Le Tribunal des activités économiques de Lyon, statuant le onze décembre deux mille vingt-cinq, a été saisi par un créancier public. Ce dernier sollicitait l’ouverture d’une liquidation judiciaire à l’encontre d’un entrepreneur individuel, en raison d’une dette certaine et exigible. Le débiteur a reconnu son état de cessation des paiements lors de l’audience. Le tribunal a prononcé la liquidation judiciaire et fixé la date de cessation des paiements au maximum légal. Il a également retenu l’application de la procédure de liquidation simplifiée.

La caractérisation de l’état de cessation des paiements

La démonstration de l’impossibilité de faire face au passif exigible. Le juge constate l’existence d’un titre exécutoire pour une créance fiscale importante et ancienne. L’inefficacité des voies d’exécution ordinaires vient parfaire cette démonstration. « En l’absence de règlement et compte tenu des tentatives infructueuses d’exécution, il est démontré que le débiteur n’est pas en mesure de faire face à son passif exigible au moyen de l’actif dont il dispose » (Motifs). Cette approche confirme une jurisprudence constante exigeant une appréciation in concreto. La situation rejoint celle où « la société ne justifie d’aucun actif disponible suffisant pouvant faire face à ce passif exigible » (Cour d’appel de Paris, le 3 avril 2025, n°24/16725). La cessation des paiements est ainsi établie par la carence de trésorerie disponible.

La fixation de la date de cessation des paiements au maximum légal. Le tribunal relève l’ancienneté du passif principal, constitué de cotisations dues depuis plusieurs années. Il use de son pouvoir souverain pour fixer cette date rétroactivement. « Il convient de fixer la date de cessation des paiements au 11/06/2024, maximum légal prévu par l’article L.631-8 du Code de Commerce » (Motifs). Cette décision protège la période suspecte et sécurise les actes passés durant l’antériorité. Elle illustre l’adaptation du juge aux situations où la date exacte est difficile à déterminer. La fixation au maximum légal opère ainsi au bénéfice de la masse des créanciers.

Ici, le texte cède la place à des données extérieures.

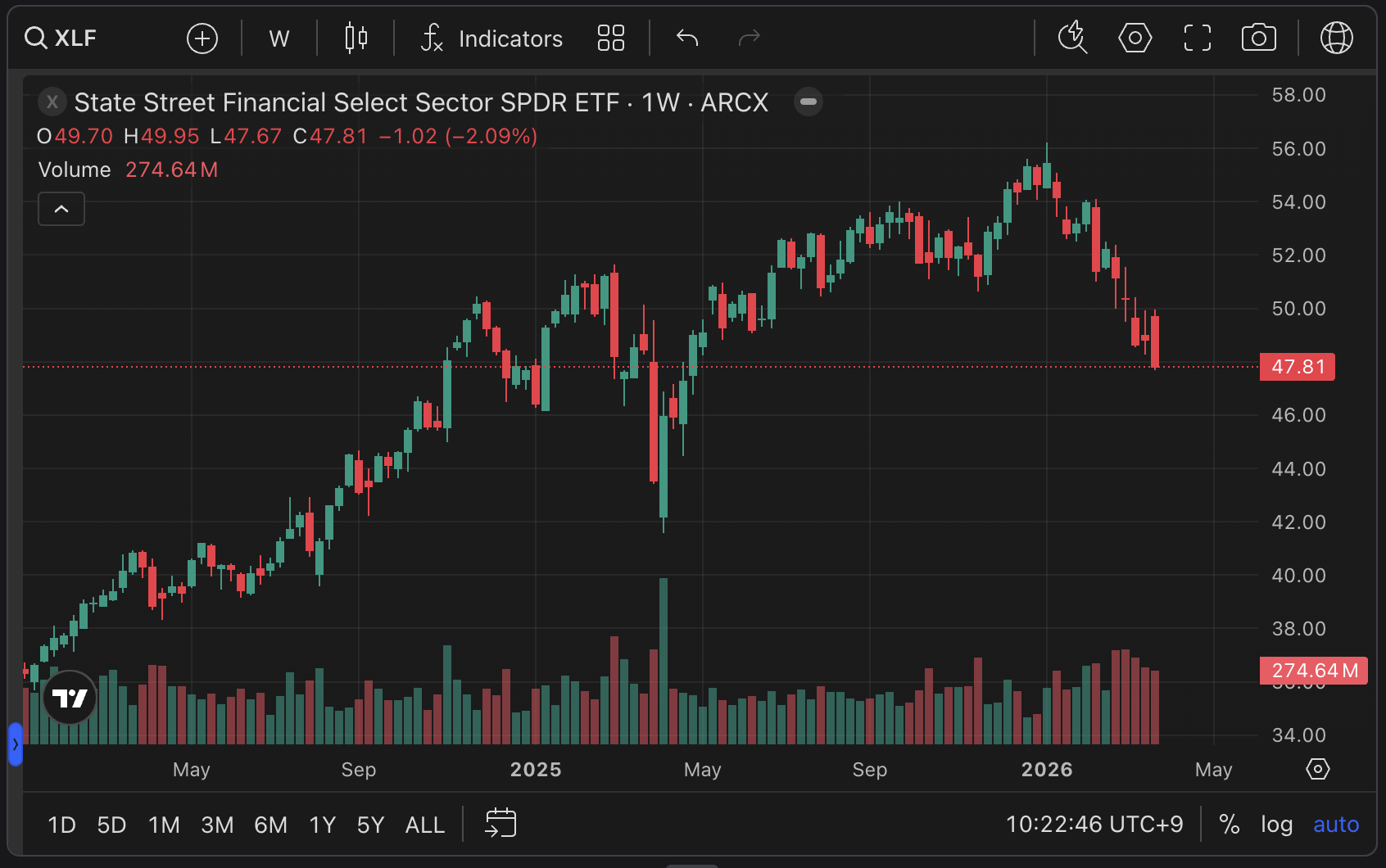Toggle auto scale mode
1386x868 pixels.
click(x=1335, y=825)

Le prononcé de la liquidation et le choix de la procédure simplifiée

La constatation de l’impossibilité manifeste de redressement. Le tribunal procède à un examen succinct du dossier pour apprécier les perspectives de l’entreprise. Aucun élément ne permet d’envisager un plan de continuation viable. « L’examen du dossier démontre que le redressement de l’entreprise est manifestement impossible » (Motifs). Ce constat, joint à l’état de cessation des paiements, justifie le prononcé de la liquidation. Le juge vérifie ainsi le caractère manifeste de l’impossibilité, condition nécessaire pour éviter une période d’observation. Cette appréciation peut être influencée par « l’apparition d’un nouveau passif durant la période d’observation » (Cour d’appel de Paris, le 11 février 2025, n°24/14337), bien qu’en l’espèce cette période n’ait pas été ouverte.

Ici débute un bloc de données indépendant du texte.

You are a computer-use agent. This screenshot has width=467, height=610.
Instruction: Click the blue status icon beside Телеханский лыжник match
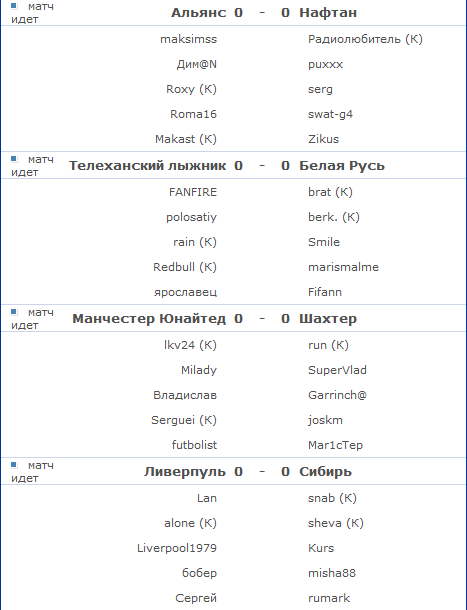click(14, 159)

Le recours à la liquidation judiciaire simplifiée. Le tribunal estime que les conditions de cette procédure accélérée sont réunies. Il en fait application tout en prévoyant un contrôle a posteriori par le liquidateur. « Le Tribunal fait application de la procédure de liquidation judiciaire simplifiée prévue aux articles L.641-2 et D.641-10 du Code de Commerce » (Motifs). Cette décision permet une gestion plus rapide et moins coûteuse des actifs modestes. Le juge conserve un pouvoir de surveillance, le liquidateur devant lui faire rapport en cas de difficulté. Cette souplesse procédurale vise à adapter la liquidation à l’importance et à la nature des biens à réaliser.

Source : Cour de cassation – Base Open Data « Judilibre » & « Légifrance ».